Seattle Restaurant Week has returned to town, this year adding even more restaurants to bring the total to over 160 participants. This week and next (Seattle Restaurant Week is actually two weeks), Sunday through Thursday (April 7-11 and 14-18), diners can indulge in a three-course menu (appetizer, entree, and dessert) for just $28. (Drinks, tax, and tip are extra.) An even better deal, in my view, is that many of these restaurants offer a three-course lunch for just $15. (Note that Sunday brunch is excluded.)
My caveats are the same as in the past. The three-course menus are limited—typically to three choices in each category, with the option to order additional items from the regular menu. And the restaurants tend to be especially busy for this two-week period.
To the first point, I still believe that Seattle Restaurant Week is a great (and affordable) way to check out a place that’s been on your must-try list for too long, and to know that some of the dishes will be the restaurants’ signature dishes. And to the second point, I’d say to simply adjust your expectations accordingly. Recognize that kitchen crew and waitstaff might be a little more stressed than usual for these two weeks. Though if the restaurant is already popular, you probably won’t see much difference in service or overall quality.
If you’re still concerned, go early. I did. I kicked off this go-around by grabbing Anchovies & Olives’ first seating of the very first night of this Seattle Restaurant Week. My dining companion and I got a nice table and great service from an unhurried staff. It was our first time to the restaurant together, and the food was terrific—definitely a bargain for the price.
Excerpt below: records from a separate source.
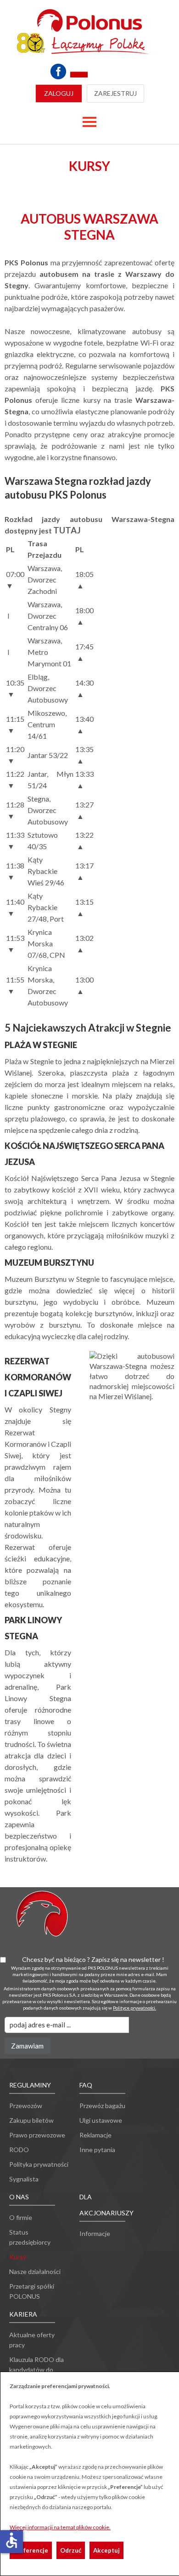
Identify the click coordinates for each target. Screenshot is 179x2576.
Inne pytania (97, 2149)
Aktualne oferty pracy (32, 2340)
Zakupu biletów (31, 2120)
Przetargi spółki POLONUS (31, 2291)
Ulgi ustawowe (100, 2120)
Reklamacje (95, 2135)
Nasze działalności (35, 2271)
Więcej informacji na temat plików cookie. (60, 2527)
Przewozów (25, 2105)
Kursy (17, 2257)
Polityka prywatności (38, 2164)
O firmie (20, 2217)
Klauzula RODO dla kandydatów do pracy (36, 2370)
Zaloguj (58, 93)
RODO (19, 2149)
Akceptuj (106, 2550)
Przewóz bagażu (102, 2105)
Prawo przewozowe (37, 2135)
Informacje (94, 2233)
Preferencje (30, 2550)
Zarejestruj (115, 93)
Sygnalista (24, 2179)
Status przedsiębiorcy (29, 2237)
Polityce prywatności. (134, 2007)
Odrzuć (70, 2550)
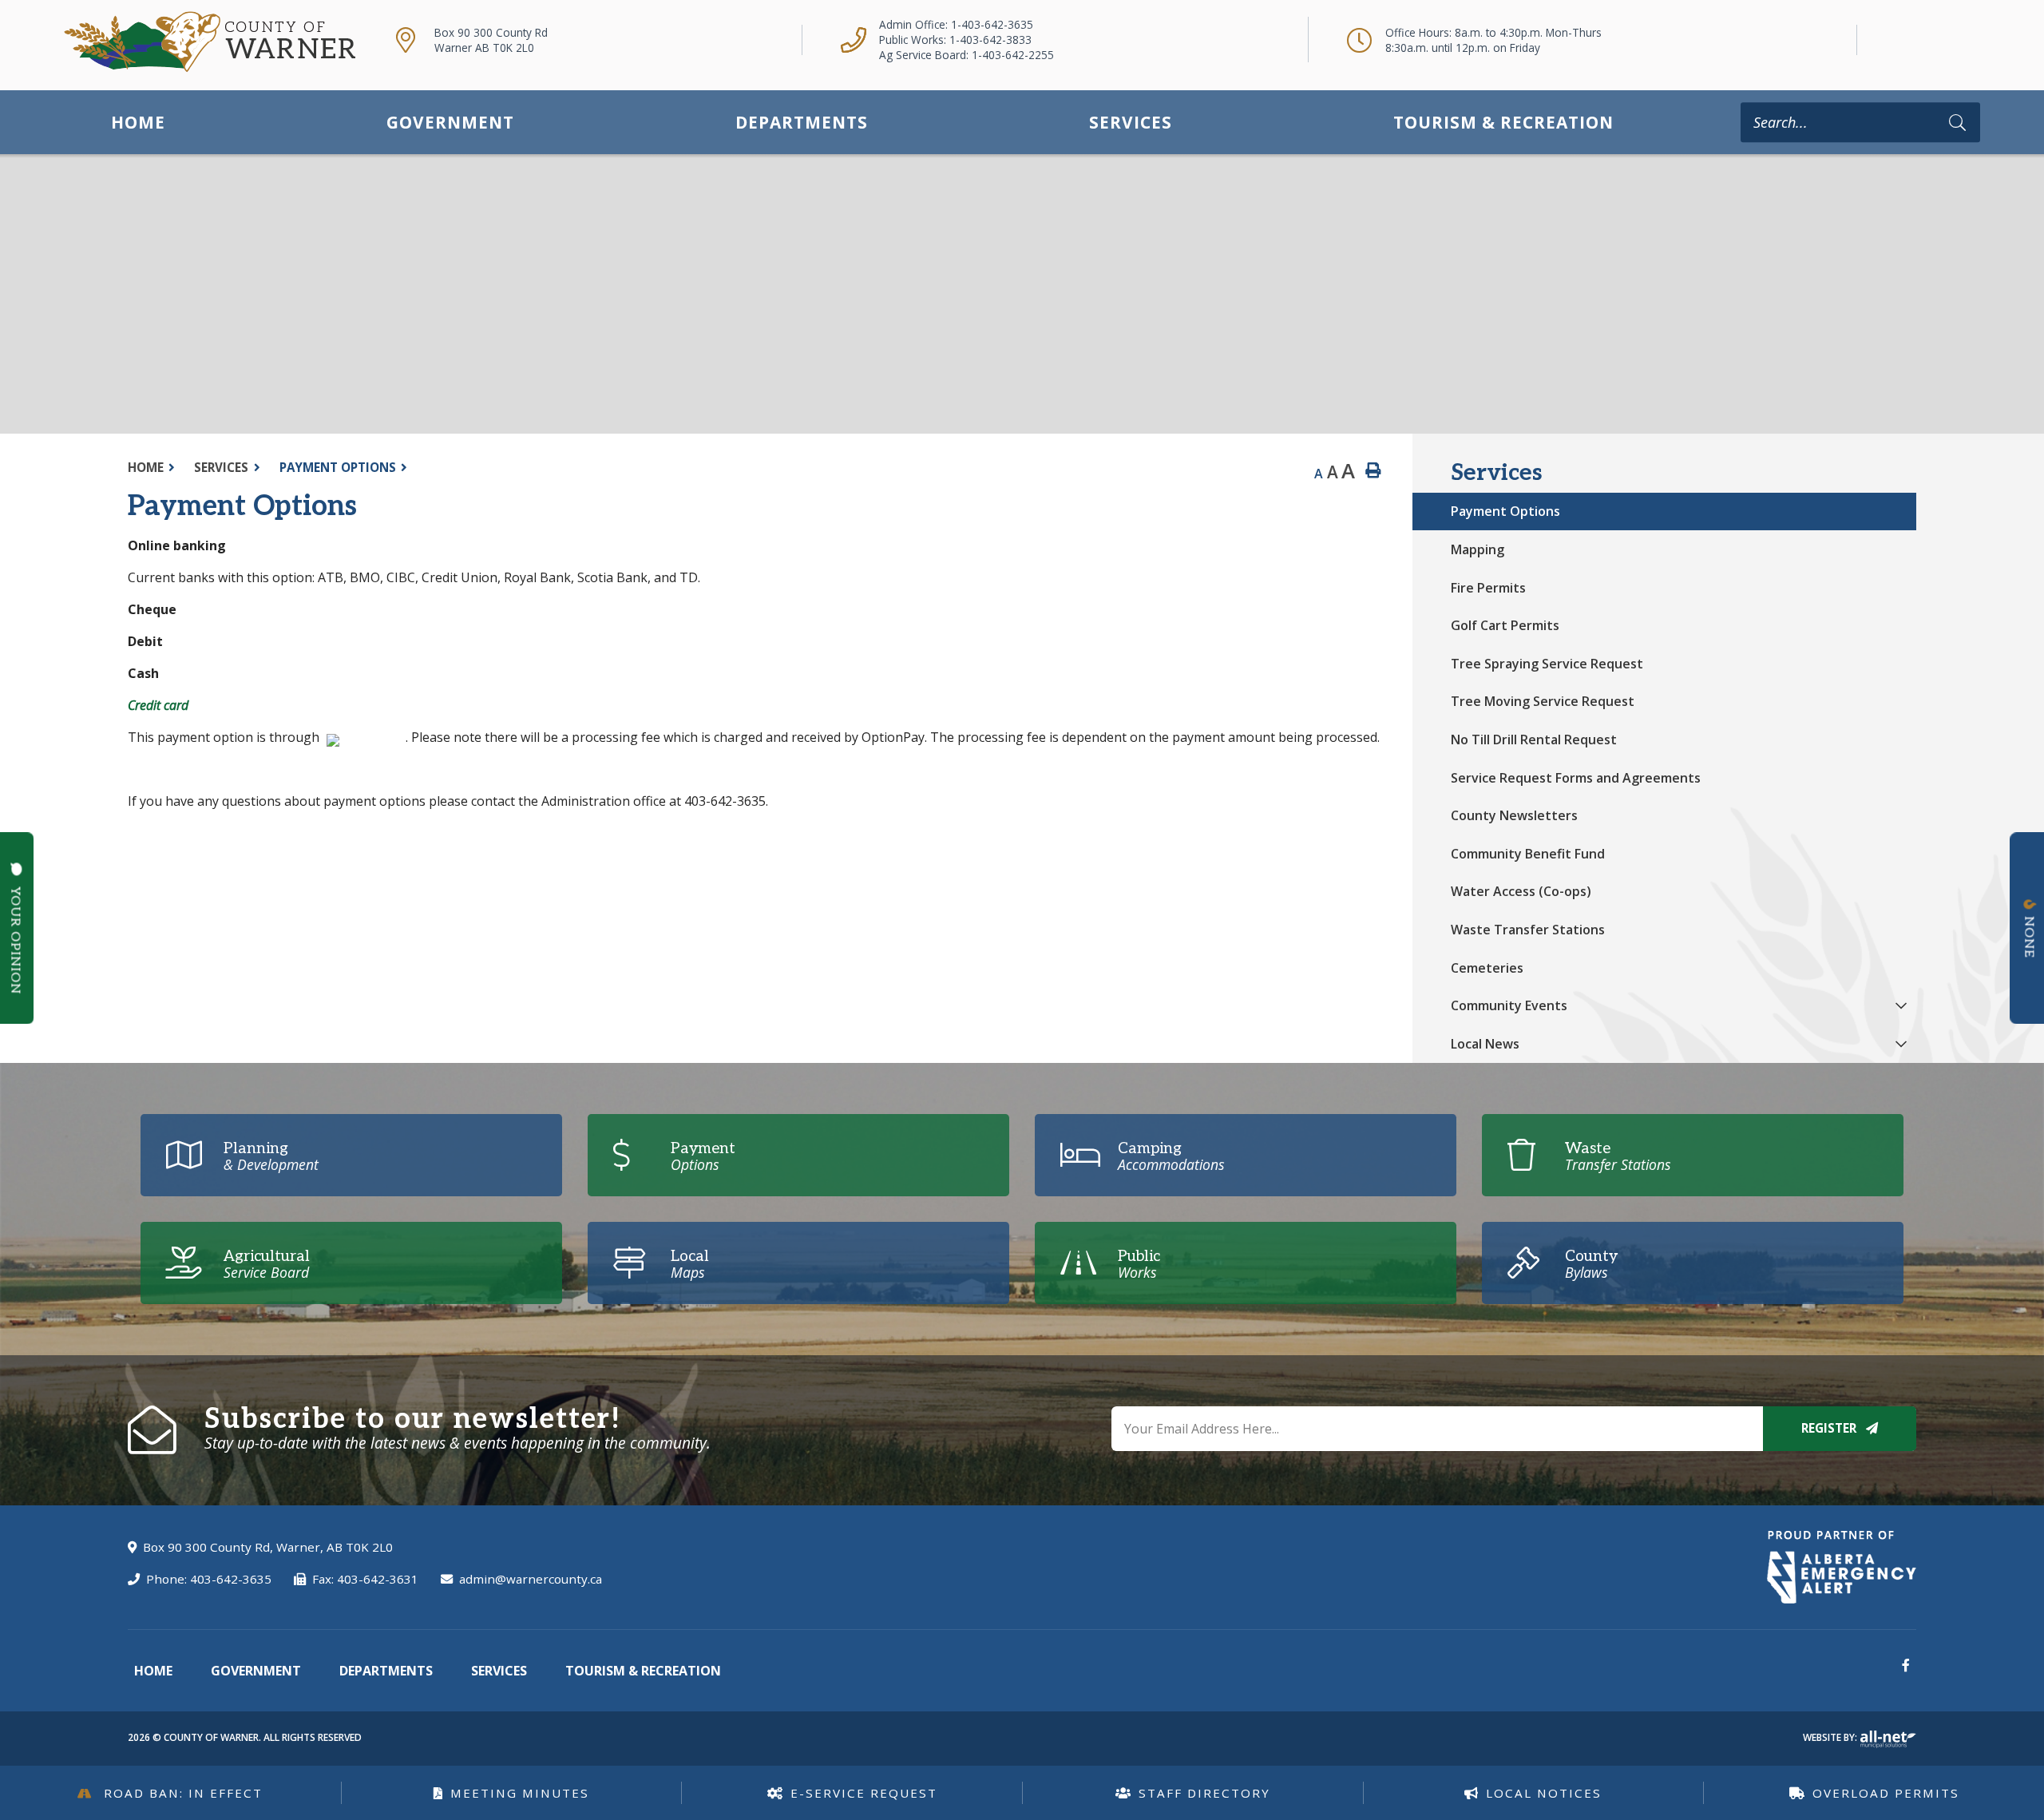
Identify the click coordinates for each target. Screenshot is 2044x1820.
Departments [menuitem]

We thoroughly enjoyed three courses each, plus a pasta dish (the signature bigoli—we wanted anchovies to go with the olives in one of our other entrées!) for good measure. Dinner started with fried oysters and salmon crudo for our first courses, then grilled Spanish mackerel and cioppino for our second courses (prompting a discussion about “regular” mackerel vs. horse mackerel vs. Spanish mackerel), and finally buttermilk panna cotta and gianduja terrine for our desserts.
Read on for photos and information about each dish, as well as a little more about mackerel.
Starter of fried oysters with Napa cabbage, goat horn chili, and tarragon aioli. Perfectly fried with great texture to the batter, these oysters were briny and delicious. One of the best versions I’ve had of this dish. Cabbage offered nice contrast. I’d be worried about anyone who eats this much aioli, though.
Another starter: salmon crudo with frisee, horseradish, and citrus. While I’m normally a big believer in eating all components of a plate together, I actually preferred the salmon on its own to enjoy the fish flavor, followed up by the frisee.
Bigoli with anchovy, garlic, chili, mint, and pangrattato (pan-fried breadcrumbs). This big pasta is one of three entree choices on the Seattle Restaurant Week menu. As we were each leaning toward the seafood choices, we decided to order the pasta on its own as a side dish. Bigoli makes for a BIG side dish.
Cioppino with mussels, Manila clams, spot prawns, and Controne beans. The broth is so good that you’ll be begging for more bread. Small-ish portion.
Grilled Spanish mackerel with baby artichokes, navel orange, and olive tapenade. Nice portion, nicely prepared, with nice flavors. But made me look at the Seattle Times’ website for SRW, where the dish is listed as mackerel instead of Spanish mackerel. “Regular” mackerel is known as saba in Japan, where saba shio (grilled salted mackerel) is a popular dish. I think I actually prefer saba (and aji, which is horse mackerel in Japanese) to Spanish mackerel (sawara in Japan), as it’s more oily and more “fishy,” whereas this Spanish mackerel might appeal more to many Westerners. (I’m glad to see any mackerel on an American menu.)
Gianduja terrine with hazelnut brittle, blackberry coulis, and gianduja gelato. This dessert is quite the contrast to the panna cotta, and ultimately appealed more to the chocolate lover in me.